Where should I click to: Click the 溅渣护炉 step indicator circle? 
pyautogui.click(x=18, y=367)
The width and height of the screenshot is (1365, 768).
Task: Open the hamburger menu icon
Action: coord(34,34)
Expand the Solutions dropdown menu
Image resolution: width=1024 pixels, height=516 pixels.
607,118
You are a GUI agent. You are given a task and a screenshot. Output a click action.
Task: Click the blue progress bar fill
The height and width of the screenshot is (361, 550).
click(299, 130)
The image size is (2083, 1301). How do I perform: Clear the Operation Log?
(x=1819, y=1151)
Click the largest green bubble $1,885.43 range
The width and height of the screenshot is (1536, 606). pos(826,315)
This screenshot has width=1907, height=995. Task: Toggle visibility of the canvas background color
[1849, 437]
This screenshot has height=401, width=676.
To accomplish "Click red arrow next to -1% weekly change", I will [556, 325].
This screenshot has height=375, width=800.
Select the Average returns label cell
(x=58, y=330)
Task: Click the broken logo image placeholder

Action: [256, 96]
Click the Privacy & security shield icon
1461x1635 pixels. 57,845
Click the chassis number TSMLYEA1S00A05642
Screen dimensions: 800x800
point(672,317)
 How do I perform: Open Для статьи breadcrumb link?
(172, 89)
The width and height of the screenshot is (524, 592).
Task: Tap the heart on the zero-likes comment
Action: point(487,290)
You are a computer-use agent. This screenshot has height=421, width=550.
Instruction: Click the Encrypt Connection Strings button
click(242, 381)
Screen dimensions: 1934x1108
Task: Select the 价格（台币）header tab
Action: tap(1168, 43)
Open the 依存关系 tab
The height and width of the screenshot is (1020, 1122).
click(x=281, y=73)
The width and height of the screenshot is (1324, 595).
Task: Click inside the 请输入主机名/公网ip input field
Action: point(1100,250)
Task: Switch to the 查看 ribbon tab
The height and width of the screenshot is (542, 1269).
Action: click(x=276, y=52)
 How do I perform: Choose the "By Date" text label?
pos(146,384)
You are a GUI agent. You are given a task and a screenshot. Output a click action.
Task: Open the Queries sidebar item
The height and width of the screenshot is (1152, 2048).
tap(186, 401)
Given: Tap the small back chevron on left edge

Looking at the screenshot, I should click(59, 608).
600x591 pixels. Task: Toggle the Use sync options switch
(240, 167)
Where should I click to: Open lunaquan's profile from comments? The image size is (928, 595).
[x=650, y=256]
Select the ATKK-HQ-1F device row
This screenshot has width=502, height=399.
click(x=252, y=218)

○ ○ ○ ○

TASK TO CARRY OUT.
Reproduce all of the rows above, substituting "interface agent" for each occurrence of "GUI agent" and leaving everything else unchanged.

WRITTEN REPLY.
Where should I click to: Click the 溅渣护炉 step indicator circle? 
pyautogui.click(x=18, y=367)
The width and height of the screenshot is (1365, 768).
Task: Open the hamburger menu icon
Action: coord(34,34)
Expand the Solutions dropdown menu
Image resolution: width=1024 pixels, height=516 pixels.
607,118
You are a interface agent. You are given a task and a screenshot. Output a click action.
Task: Click the blue progress bar fill
The height and width of the screenshot is (361, 550).
click(299, 130)
The image size is (2083, 1301). How do I perform: Clear the Operation Log?
(x=1819, y=1151)
Click the largest green bubble $1,885.43 range
The width and height of the screenshot is (1536, 606). pos(826,315)
This screenshot has width=1907, height=995. Task: Toggle visibility of the canvas background color
[1849, 437]
This screenshot has height=401, width=676.
To accomplish "Click red arrow next to -1% weekly change", I will [556, 325].
This screenshot has height=375, width=800.
Select the Average returns label cell
(x=58, y=330)
Task: Click the broken logo image placeholder

Action: [256, 96]
Click the Privacy & security shield icon
1461x1635 pixels. 57,845
Click the chassis number TSMLYEA1S00A05642
Screen dimensions: 800x800
point(672,317)
 How do I perform: Open Для статьи breadcrumb link?
(172, 89)
The width and height of the screenshot is (524, 592).
Task: Tap the heart on the zero-likes comment
Action: point(487,290)
You are a computer-use agent. This screenshot has height=421, width=550.
Instruction: Click the Encrypt Connection Strings button
click(242, 381)
Screen dimensions: 1934x1108
Task: Select the 价格（台币）header tab
Action: tap(1168, 43)
Open the 依存关系 tab
The height and width of the screenshot is (1020, 1122).
click(x=281, y=73)
The width and height of the screenshot is (1324, 595).
Task: Click inside the 请输入主机名/公网ip input field
Action: point(1100,250)
Task: Switch to the 查看 ribbon tab
The height and width of the screenshot is (542, 1269).
Action: click(x=276, y=52)
 How do I perform: Choose the "By Date" text label?
pos(146,384)
You are a interface agent. You are given a task and a screenshot. Output a click action.
Task: Open the Queries sidebar item
The height and width of the screenshot is (1152, 2048).
tap(186, 401)
Given: Tap the small back chevron on left edge

Looking at the screenshot, I should click(59, 608).
600x591 pixels. Task: Toggle the Use sync options switch
(240, 167)
Where should I click to: Open lunaquan's profile from comments? The image size is (928, 595).
[x=650, y=256]
Select the ATKK-HQ-1F device row
This screenshot has width=502, height=399.
click(x=252, y=218)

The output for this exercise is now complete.